#### [The task]
Set out as a numbered list the lines of the items from the line containing "Image resolution: width=1345" through the line containing "Click the Distribution", both included. Leave out any blank lines.

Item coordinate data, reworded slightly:
* Start *
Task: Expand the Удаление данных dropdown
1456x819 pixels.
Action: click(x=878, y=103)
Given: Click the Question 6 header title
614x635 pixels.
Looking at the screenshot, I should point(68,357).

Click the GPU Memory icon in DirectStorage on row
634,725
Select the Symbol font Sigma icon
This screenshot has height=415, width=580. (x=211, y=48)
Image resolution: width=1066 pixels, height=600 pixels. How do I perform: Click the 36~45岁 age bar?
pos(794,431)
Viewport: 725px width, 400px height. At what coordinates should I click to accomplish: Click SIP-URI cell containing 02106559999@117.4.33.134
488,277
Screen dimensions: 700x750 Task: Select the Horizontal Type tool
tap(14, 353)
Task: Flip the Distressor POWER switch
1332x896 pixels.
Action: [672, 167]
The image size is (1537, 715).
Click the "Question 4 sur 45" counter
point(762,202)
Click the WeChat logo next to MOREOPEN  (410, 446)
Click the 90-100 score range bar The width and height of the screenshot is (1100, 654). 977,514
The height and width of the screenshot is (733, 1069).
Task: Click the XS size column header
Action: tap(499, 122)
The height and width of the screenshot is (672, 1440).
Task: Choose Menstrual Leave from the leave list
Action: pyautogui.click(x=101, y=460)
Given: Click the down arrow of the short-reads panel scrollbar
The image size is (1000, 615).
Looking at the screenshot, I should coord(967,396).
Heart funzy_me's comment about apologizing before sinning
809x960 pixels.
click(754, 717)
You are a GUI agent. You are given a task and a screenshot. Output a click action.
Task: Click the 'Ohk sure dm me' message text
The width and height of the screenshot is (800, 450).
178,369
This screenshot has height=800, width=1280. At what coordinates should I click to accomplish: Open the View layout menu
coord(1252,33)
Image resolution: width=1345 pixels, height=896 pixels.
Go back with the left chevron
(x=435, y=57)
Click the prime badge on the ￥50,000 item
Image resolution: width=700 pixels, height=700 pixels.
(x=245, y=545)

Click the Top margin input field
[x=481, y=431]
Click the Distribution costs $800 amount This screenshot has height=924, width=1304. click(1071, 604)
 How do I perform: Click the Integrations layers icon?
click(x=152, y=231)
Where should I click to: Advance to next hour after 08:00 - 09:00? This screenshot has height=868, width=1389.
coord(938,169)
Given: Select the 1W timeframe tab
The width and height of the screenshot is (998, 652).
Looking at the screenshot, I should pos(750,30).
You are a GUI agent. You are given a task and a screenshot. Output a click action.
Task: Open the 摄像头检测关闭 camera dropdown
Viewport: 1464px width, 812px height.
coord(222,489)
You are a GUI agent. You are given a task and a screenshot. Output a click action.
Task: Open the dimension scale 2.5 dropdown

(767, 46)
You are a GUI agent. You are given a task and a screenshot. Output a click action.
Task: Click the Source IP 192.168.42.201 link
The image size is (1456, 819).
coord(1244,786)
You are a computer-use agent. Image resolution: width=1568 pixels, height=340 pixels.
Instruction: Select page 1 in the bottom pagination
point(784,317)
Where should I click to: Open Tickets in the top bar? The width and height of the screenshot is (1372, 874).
* End *
#### [Exercise response]
1. Image resolution: width=1345 pixels, height=896 pixels.
2. Go back with the left chevron
3. (x=435, y=57)
4. Click the prime badge on the ￥50,000 item
5. Image resolution: width=700 pixels, height=700 pixels.
6. (x=245, y=545)
7. Click the Top margin input field
8. [x=481, y=431]
9. Click the Distribution costs $800 amount This screenshot has height=924, width=1304. click(1071, 604)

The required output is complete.